North Macedonia conservatives on track for election victory
The victory of the right-wing VMRO-DPMNE party could complicate North Macedonia's aim to join the EU and affect relations with neighbors Bulgaria and Greece.
North Macedonia’s conservative party is set to return to power after seven years, scoring big wins in parliamentary and presidential elections on Wednesday.
The outcome is expected to further complicate North Macedonia’s longtime ambition of joining the European Union, as well as its relations with neighboring Bulgaria and Greece.

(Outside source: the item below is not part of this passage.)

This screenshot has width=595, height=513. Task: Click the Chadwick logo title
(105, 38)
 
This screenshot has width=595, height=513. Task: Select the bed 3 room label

In parliamentary elections, the VMRO-DPMNE party gained 42.9 percent support with 87 percent of the votes counted, according to election commission results. The ruling SDSM socialists tumbled to just 14.9 percent of the vote. The conservatives may need to form a coalition to govern with a majority in the 120-seat parliament, however, as initial results had them on 59 MPs.
Meanwhile, VMRO-DPMNE candidate Gordana Siljanovska-Davkova will become the country’s first female president — a largely ceremonial position — having won 64.9 percent support with 87 percent of the votes counted, the results showed.
Voters in the tiny Balkan country of 2 million have expressed frustration with corruption, the slow pace of reform, and the sluggish advance of North Macedonia’s bid to join the European Union.
In 2018 the country reached a historic agreement, changing its name and constitution and ending a decades-long dispute with Greece. The deal allowed Skopje to join NATO in 2020; for the past two years, however, Bulgaria has blocked North Macedonia’s EU bid, demanding its constitution be amended to acknowledge the country’s Bulgarian minority.